Magistrado ResponsávelJORGE TEIXEIRA
Data da Resolução05 de Junho de 2014
EmissorTribunal da Relação de Guimarães

I - RELATÓRIO Apelante: Companhia de Seguros…, SA.

Apelado: J… Tribunal Judicial de Valença Foi proferido nestes autos, em 28.10.2013, o seguinte despacho que se transcreve na parte em que interessa ao recurso em análise: “Por não ser pertinente nem dilatória, admito a prova pericial requerida que será realizada no Instituto Medicina Legal competente a realizar por um perito médico contratado, fixando como objecto da mesma os factos indicados pelas partes nos termos dos artigos 467.º n.º 3 e 476.º do C.P.C., indeferindo-se assim a realização de perícia colegial conforme requerida pela ré por atender ao mencionado art.º 567.º n.º 3 do C.P.C., a mesma é inadmissível.

Solicite ao Instituto Medicina Legal competente a designação de dia e hora para realização do exame médico-legal supra referido”.

Inconformado com tais decisões, delas interpôs recurso a Ré, de cujas alegações extraiu, em suma, as seguintes conclusões: I- A perícia colegial requerida nos presentes autos, apesar de ser médica, não é de clínica médico-legal e forense; II- Não há, no caso, qualquer interesse de ordem pública (ou até de saúde pública, como é o caso das autópsias) que imponha a intervenção exclusiva do INML na realização do exame pericial pedido pelas partes num processo em que se discutem direitos disponíveis; III- Assim, considera a Ré não é aplicável ao exame solicitado o disposto na Lei 45/2004.

IV- O nº 3 do artigo 21º da Lei 45/2004 prevê a inaplicabilidade do nº 1 desse mesmo preceito “aos exames em que outros normativos legais determinem disposição diferente”; V- O artigo 468º n.º 1 alínea b) do NCPC estabelece que “A perícia é realizada por mais de um perito, até ao número de três, funcionando em moldes colegiais ou interdisciplinares: b) quando alguma das partes, nos requerimentos previstos no artigo 475º e no nº 1 do artigo 476.º requerer a realização de perícia colegial ”, cabendo, nesse caso, ao tribunal iniciar um perito e a cada uma das partes outro (cfr artigo 468º n.º 2 do mesmo diploma); VI- As normas da alínea b) do n.º 1 e do nº 2 do artigo 468º do Código de Processo Civil, constituem um dos “normativos legais” a que alude o n.º 3 do artigo 21º da Lei 45/2004 e que determinam disposição diferente ao princípio geral da intervenção nas perícias de apenas um só perito.
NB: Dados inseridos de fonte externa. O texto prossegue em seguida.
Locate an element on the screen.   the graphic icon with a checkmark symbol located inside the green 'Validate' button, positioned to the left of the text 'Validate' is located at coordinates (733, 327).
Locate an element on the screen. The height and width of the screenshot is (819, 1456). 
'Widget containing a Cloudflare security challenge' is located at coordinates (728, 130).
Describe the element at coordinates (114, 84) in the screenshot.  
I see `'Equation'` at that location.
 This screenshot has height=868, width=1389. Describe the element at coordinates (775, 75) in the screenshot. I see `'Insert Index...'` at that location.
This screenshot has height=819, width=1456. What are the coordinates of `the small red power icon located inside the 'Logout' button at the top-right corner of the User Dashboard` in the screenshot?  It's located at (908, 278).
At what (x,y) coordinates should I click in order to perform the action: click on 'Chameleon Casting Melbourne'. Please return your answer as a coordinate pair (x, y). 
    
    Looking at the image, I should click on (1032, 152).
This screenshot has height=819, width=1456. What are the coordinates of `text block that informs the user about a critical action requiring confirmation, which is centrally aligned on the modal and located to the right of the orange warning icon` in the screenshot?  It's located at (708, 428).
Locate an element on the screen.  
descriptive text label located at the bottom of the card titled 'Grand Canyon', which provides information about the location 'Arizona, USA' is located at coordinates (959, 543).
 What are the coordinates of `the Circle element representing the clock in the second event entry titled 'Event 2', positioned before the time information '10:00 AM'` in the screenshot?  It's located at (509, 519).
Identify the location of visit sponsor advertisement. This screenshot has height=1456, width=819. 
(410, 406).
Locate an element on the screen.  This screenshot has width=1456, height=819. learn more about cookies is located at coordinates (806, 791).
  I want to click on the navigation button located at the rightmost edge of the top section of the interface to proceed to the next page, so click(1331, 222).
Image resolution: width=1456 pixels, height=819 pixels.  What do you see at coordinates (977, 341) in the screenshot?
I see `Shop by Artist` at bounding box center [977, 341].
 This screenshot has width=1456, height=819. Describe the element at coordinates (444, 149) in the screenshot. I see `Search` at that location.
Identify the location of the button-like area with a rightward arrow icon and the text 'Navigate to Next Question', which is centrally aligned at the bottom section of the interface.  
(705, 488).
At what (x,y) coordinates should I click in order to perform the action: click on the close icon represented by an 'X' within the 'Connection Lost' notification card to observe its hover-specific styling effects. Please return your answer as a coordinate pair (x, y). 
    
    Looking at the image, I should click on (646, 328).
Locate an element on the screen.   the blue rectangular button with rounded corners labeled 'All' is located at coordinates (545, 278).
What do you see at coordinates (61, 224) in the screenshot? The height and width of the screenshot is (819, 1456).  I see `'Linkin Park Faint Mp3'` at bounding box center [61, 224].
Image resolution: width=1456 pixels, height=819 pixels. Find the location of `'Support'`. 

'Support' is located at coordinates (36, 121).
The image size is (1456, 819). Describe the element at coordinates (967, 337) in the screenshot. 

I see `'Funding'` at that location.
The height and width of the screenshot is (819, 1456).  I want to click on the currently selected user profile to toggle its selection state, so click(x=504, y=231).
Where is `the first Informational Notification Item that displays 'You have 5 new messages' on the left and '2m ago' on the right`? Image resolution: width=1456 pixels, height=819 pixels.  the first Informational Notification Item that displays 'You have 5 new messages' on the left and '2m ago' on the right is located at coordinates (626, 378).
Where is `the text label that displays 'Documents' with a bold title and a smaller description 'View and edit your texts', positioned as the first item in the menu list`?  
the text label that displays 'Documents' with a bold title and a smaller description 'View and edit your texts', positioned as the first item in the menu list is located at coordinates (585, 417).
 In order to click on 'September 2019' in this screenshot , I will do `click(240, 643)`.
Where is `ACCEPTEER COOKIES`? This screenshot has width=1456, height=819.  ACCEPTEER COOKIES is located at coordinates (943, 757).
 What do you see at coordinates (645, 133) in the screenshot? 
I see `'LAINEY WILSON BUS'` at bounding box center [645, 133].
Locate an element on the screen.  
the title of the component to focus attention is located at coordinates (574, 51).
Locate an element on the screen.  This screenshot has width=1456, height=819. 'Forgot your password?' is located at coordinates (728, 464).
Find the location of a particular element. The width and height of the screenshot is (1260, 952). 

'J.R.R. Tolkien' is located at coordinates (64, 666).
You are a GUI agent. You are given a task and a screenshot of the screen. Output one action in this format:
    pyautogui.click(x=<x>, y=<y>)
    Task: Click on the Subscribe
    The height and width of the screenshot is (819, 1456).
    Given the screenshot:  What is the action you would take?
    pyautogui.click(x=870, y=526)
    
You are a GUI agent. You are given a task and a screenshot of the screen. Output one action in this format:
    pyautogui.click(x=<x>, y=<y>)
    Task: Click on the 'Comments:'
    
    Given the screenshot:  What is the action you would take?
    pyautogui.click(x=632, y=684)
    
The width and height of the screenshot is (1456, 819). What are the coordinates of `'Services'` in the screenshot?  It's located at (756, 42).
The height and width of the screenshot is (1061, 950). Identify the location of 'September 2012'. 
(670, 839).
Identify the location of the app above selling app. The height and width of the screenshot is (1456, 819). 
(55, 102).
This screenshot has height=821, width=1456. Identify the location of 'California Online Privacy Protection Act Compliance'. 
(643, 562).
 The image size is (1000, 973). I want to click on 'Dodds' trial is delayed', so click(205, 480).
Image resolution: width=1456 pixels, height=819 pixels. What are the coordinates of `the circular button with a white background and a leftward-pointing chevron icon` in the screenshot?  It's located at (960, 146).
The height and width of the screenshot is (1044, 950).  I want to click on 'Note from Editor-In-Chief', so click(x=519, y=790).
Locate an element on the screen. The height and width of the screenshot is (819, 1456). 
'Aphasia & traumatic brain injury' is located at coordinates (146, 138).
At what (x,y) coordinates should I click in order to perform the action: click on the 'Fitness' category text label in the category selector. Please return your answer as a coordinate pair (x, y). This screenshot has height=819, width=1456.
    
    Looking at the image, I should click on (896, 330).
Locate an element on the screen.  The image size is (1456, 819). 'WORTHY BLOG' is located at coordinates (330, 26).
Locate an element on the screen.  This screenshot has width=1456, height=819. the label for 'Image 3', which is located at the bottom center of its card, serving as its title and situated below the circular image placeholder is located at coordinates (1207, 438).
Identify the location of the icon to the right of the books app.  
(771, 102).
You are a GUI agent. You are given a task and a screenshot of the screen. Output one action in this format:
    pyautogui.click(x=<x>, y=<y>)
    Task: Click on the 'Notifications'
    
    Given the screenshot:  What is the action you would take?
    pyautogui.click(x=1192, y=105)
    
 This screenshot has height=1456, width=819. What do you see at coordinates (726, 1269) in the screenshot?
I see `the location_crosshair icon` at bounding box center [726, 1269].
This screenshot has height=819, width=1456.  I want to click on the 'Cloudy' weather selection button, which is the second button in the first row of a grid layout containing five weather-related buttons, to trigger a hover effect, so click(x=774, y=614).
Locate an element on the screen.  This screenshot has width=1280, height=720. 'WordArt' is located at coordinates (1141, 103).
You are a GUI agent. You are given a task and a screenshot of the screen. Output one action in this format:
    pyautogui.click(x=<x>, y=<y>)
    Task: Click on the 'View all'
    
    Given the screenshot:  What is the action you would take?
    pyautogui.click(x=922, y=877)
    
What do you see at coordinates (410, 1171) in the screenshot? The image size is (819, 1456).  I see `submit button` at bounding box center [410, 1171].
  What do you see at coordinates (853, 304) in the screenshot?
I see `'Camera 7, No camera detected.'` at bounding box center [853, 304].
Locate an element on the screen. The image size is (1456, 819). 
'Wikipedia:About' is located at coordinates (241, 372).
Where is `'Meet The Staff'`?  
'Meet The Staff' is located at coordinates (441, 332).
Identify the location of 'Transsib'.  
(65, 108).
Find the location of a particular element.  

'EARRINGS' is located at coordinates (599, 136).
VII- É, precisamente, por força dessa ressalva que que a perícia médica a realização no âmbito de um acidente de trabalho, prevista no artigo 138º do CPT, continua a ser realizada em moldes colegiais, com dois peritos indicados pelas partes e um outro pelo tribunal (cfr. 139º n.º 5); de facto, existe uma norma que prevê regime distinto ao da Lei 45/2004 - a do artigo 138º do CPT -, como ocorre nas perícias em direito civil por força dos artigos 468º n.º 1 alínea b) e nº 2.

VIII- Será, pois, no disposto no artigo 21º n.º 3 da Lei 45/2004, de 19 de Agosto, conjugado com as normas dos artigos 468º n.º 1 alínea b) e nº 2 do NCPC, que se encontrará fundamento para a admissão da perícia em moldes colegais, sendo um dos peritos indicados pelo tribunal (ou GML) e os dois restantes por cada uma das partes.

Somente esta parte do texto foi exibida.